Wirtschaft

Bericht: VWs Sparpläne könnten Milliarden verbrennen

VW plant den radikalen Kahlschlag: Jobs und Werke wackeln – doch bevor Milliarden gespart werden, droht erst ein Kostenschock.

10.09.2026, 14:43 Uhr

Bericht: Volkswagen rechnet mit bis zu 16 Milliarden Euro für Stellenabbau und mögliche Werksschließungen

Volkswagen stellt sich laut einem Medienbericht auf Kosten von bis zu 16 Milliarden Euro ein, um den geplanten Abbau von Zehntausenden Arbeitsplätzen sowie mögliche Werksschließungen in Deutschland zu stemmen. Wie der „Spiegel“ unter Berufung auf einen jüngsten Beschluss des Aufsichtsrats und weitere interne Unterlagen berichtet, könnten allein für den Personalabbau bis zum Jahr 2030 rund zehn Milliarden Euro anfallen. Das Geld sei demnach unter anderem für Altersteilzeit, Abfindungen und Sozialpläne vorgesehen.

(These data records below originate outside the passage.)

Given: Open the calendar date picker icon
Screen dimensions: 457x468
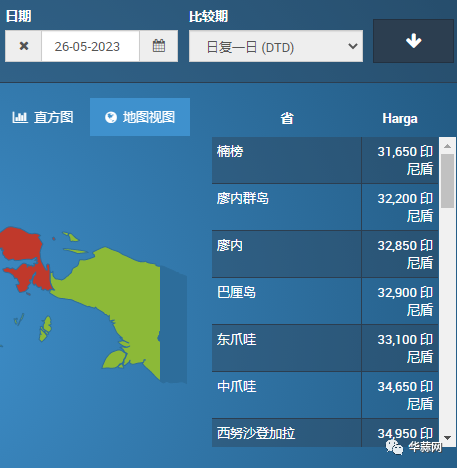Looking at the screenshot, I should click(159, 46).
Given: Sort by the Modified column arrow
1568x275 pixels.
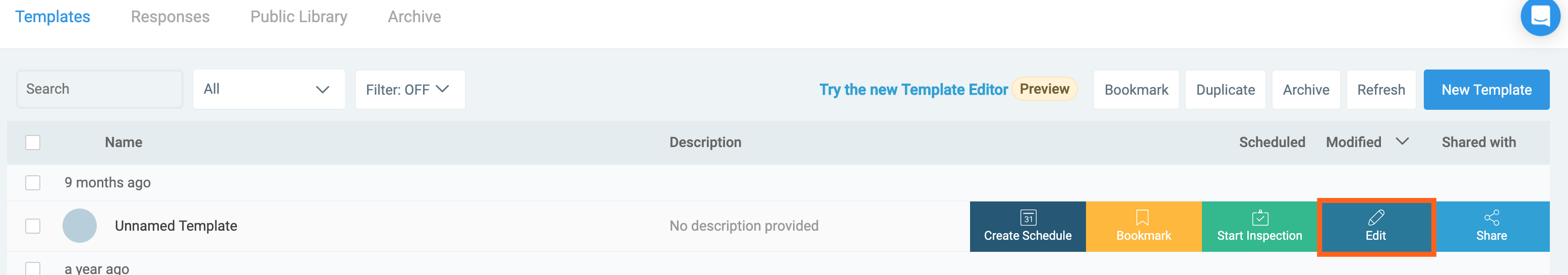Looking at the screenshot, I should (1402, 142).
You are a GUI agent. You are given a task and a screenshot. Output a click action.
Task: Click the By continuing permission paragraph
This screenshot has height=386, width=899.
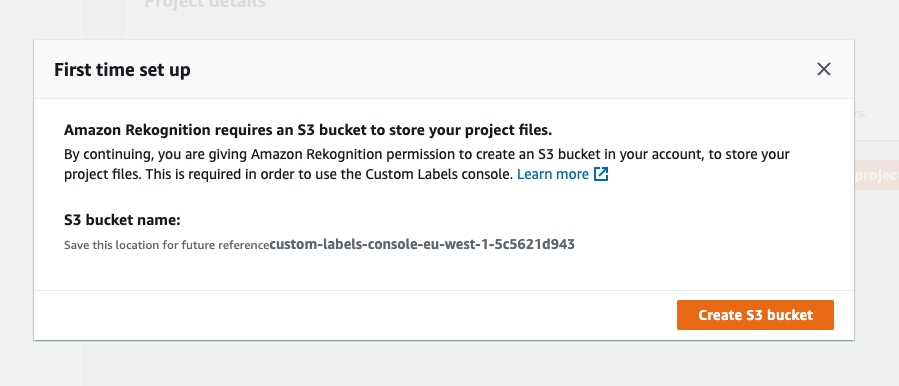[427, 164]
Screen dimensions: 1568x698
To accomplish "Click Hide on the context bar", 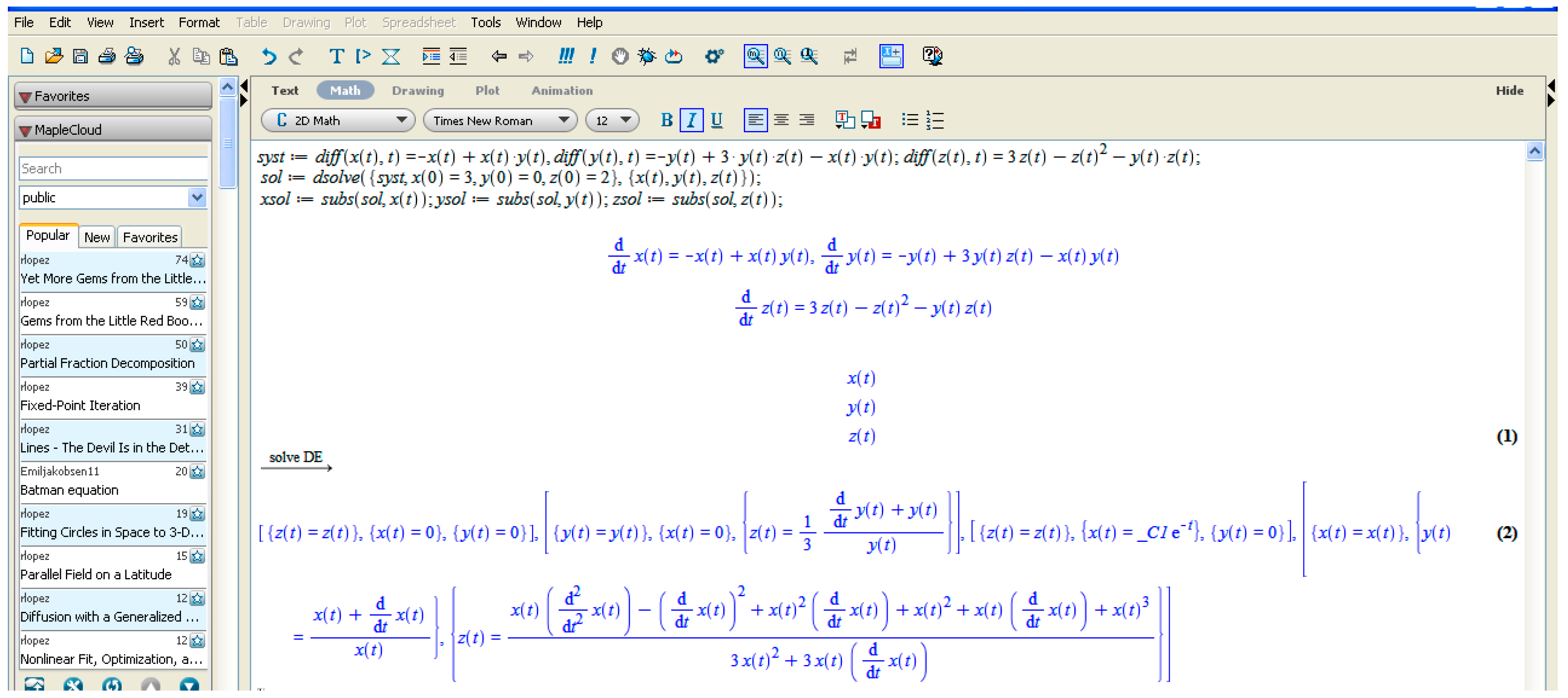I will 1509,91.
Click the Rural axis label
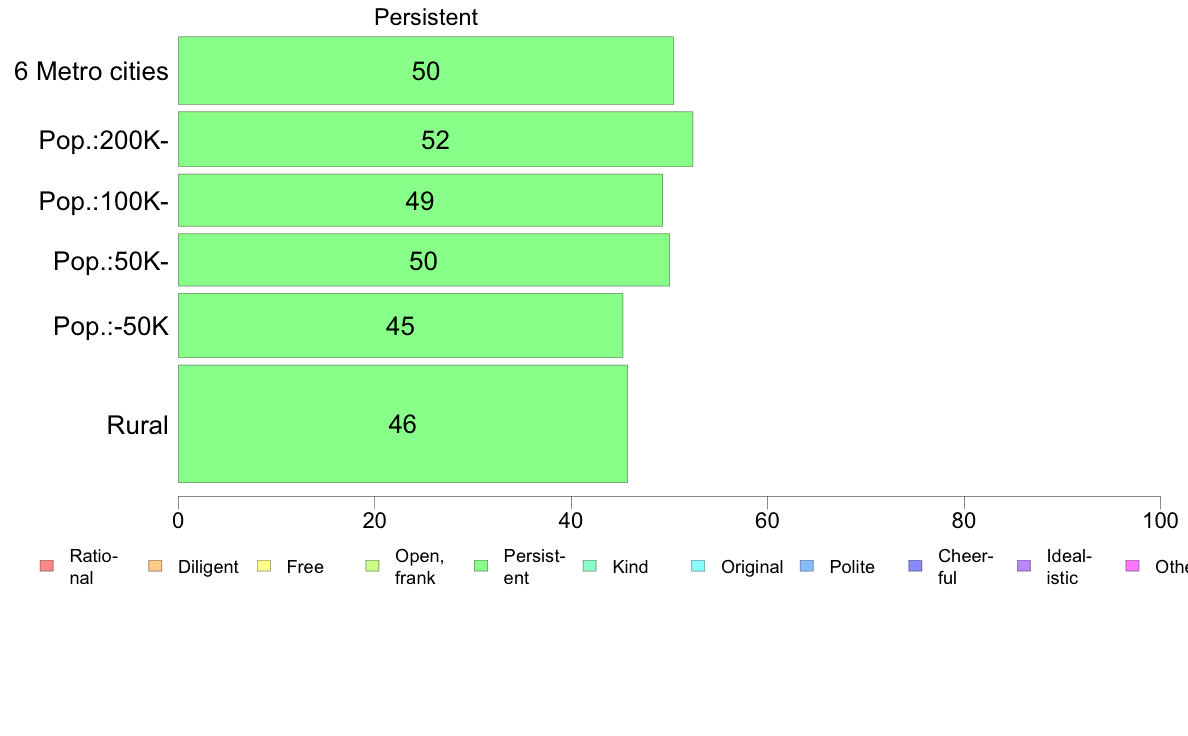Viewport: 1188px width, 736px height. point(137,425)
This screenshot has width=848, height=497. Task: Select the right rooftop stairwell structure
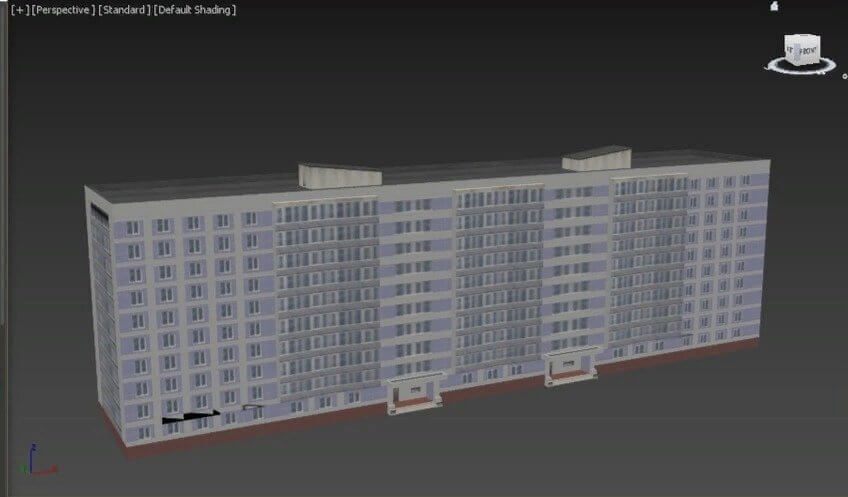pos(596,158)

Für ein mögliches Ende der Fahrzeugproduktion in den Werken Emden und Zwickau im Jahr 2031 kalkuliert das Management um Konzernchef Oliver Blume dem Bericht zufolge mit insgesamt etwa zwei Milliarden Euro. Für das Nutzfahrzeugwerk Hannover sowie den Audi-Standort Neckarsulm, deren Zukunft demnach 2032 beziehungsweise 2034 auf der Kippe steht, veranschlage Volkswagen jeweils weitere zwei Milliarden Euro. Bereits Anfang 2037 könnten die eingesparten Personalkosten diese Belastungen jedoch wieder ausgleichen. Ein Unternehmenssprecher äußerte sich zu den genannten Summen nicht.

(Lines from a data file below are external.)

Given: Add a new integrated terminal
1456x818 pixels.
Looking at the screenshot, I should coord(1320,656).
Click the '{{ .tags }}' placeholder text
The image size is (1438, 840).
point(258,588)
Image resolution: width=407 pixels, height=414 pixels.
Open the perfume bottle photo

Ob diese Berechnungen realistisch sind, bleibt offen. Vertreter der Arbeitnehmerseite gehen offenbar von deutlich höheren Kosten aus. Als Vergleich gilt das geschlossene Audi-Werk in Brüssel: Die Aufgabe des Standorts mit gut 3.000 Beschäftigten habe Audi rund 1,6 Milliarden Euro gekostet. An den nun betroffenen vier Standorten arbeiten allerdings wesentlich mehr Menschen.

VW-Werk in Emden
Die Zukunft von vier VW- und Audi-Standorte ist weiter ungewiss: Hannover, Zwickau, Neckarsulm und – hier im Bild – Emden. (Archivbild) Quelle: Lars Penning/dpa

Tiefgreifender Umbau bei VW

Der Aufsichtsrat des Autobauers hatte in der vergangenen Woche einstimmig einem vom Vorstand vorgelegten „Zukunftsplan“ zugestimmt. Ziel des Programms ist es, Volkswagen widerstandsfähiger und konkurrenzfähiger zu machen. Nach Unternehmensangaben handelt es sich um das umfassendste Transformationsprogramm in der Geschichte des Konzerns.

Im Mittelpunkt steht dabei ein ehrgeiziges Finanzziel: Bis 2030 soll die operative Rendite deutlich steigen. Künftig sollen von 100 Euro Umsatz rund neun Euro als operativer Gewinn übrig bleiben. Zur Jahresmitte lag dieser Wert noch bei 3,80 Euro.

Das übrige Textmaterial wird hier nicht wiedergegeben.